Text excerpt:
"""
Fortunately, John McCain has stepped up to remind us why we are supporting the guy in the first place.
Teal Encore, DNC edition
I hope this means that conventon-goers (conventioneers?) can rock some dank falafel while watching Sen. Menendez or whomever's Keynote on that sure to be "Hot" August Night in Denver.
The Current $$$ Conundrum re: Rates

It's a big day for the money people today. So imagine yr a capitalist.
Yr sitting in an antique chair in Elvis' Jungle Room, and some rook hands you the latest financial data with a pair of silver tongs.
You've got a housing slump, with aging Baby Boomers everywhere facing negative savings. They are about to have their only earthly assets, their homes, foreclosed upon - poor Boomers. You've got half-assed Senate Bills compelling Banks not to foreclose upon the bankrupt Boomers, because, shit, it's not like there's anybody out there to buy these foreclosed-upon mortgages anywho.
You're convinced that if people don't own homes, they won't have the personal ATM necessary for them to continue purchasing at the hospitals, restaurants and bars that make our economy grow. You need for their to be "easy money" available to do business, but you are patently opposed to higher wages, progressive income and capital gains taxes, decreased military spending or various Keynesian-y public investments.
"""
Dataset records:
"""
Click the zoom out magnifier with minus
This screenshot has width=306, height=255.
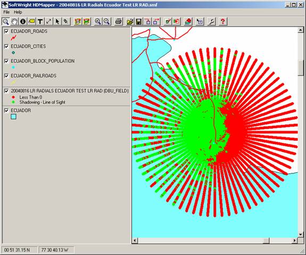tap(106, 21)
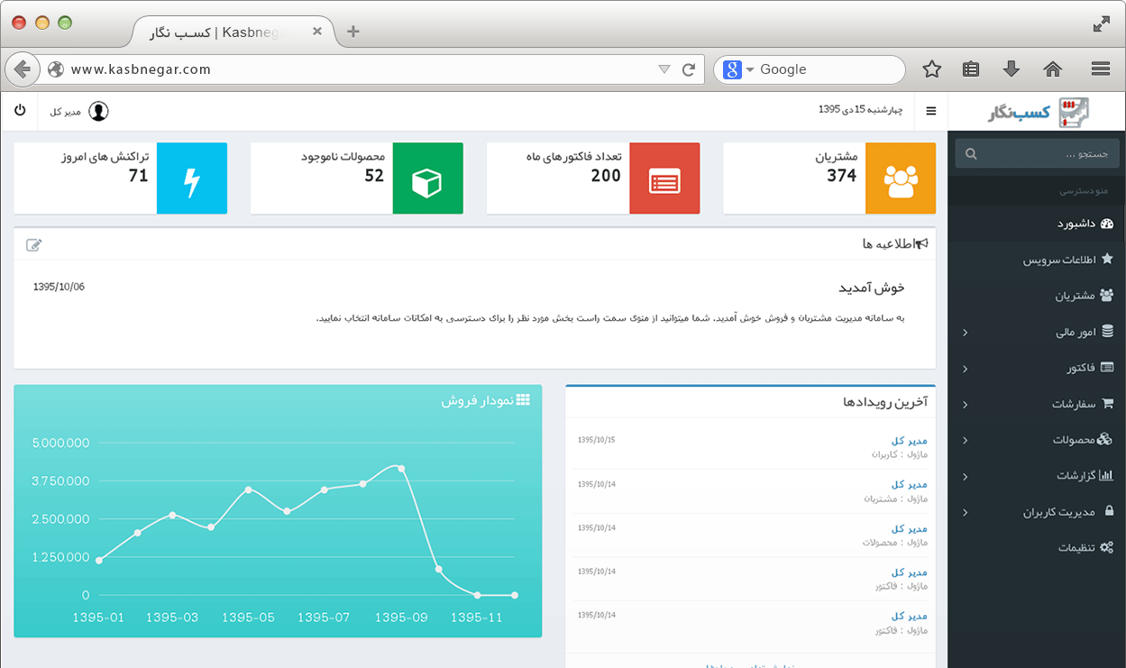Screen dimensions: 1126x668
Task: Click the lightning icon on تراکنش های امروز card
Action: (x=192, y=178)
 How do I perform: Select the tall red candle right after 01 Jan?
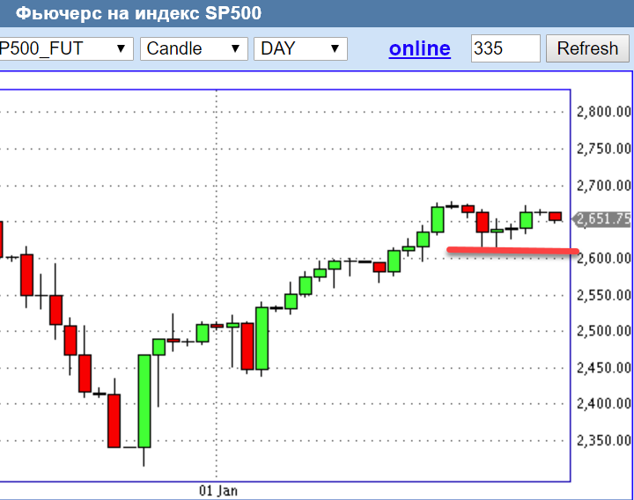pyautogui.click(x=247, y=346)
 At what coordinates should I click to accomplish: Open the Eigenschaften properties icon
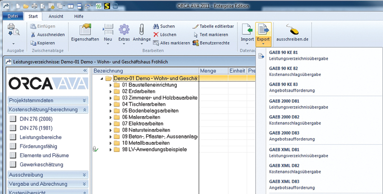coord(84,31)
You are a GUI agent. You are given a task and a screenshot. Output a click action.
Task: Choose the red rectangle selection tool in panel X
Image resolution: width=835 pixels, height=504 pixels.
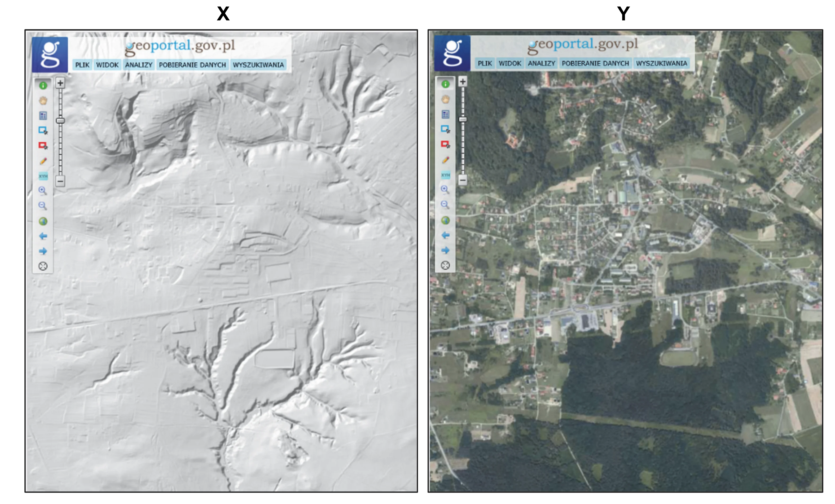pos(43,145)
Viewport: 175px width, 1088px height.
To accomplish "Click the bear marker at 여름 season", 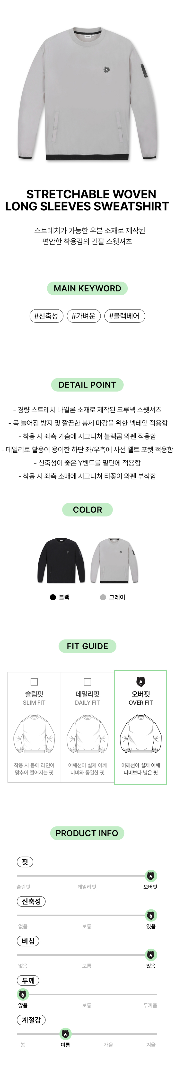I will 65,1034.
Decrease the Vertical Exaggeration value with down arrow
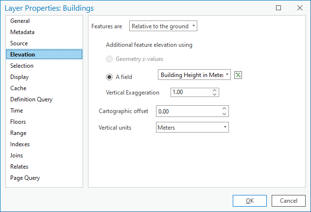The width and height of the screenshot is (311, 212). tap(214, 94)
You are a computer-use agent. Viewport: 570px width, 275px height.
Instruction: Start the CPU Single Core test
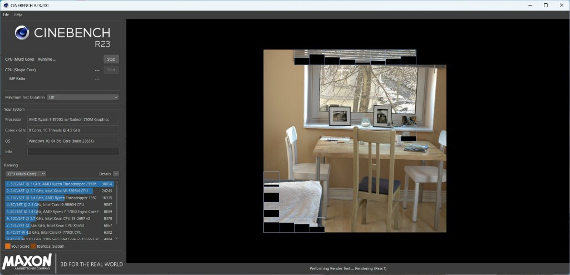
"""
Problem to solve: Please return the part of the text excerpt above from "You've got a" to "Keynesian-y public investments.", copied word for word.

Answer space:
You've got a housing slump, with aging Baby Boomers everywhere facing negative savings. They are about to have their only earthly assets, their homes, foreclosed upon - poor Boomers. You've got half-assed Senate Bills compelling Banks not to foreclose upon the bankrupt Boomers, because, shit, it's not like there's anybody out there to buy these foreclosed-upon mortgages anywho.
You're convinced that if people don't own homes, they won't have the personal ATM necessary for them to continue purchasing at the hospitals, restaurants and bars that make our economy grow. You need for their to be "easy money" available to do business, but you are patently opposed to higher wages, progressive income and capital gains taxes, decreased military spending or various Keynesian-y public investments.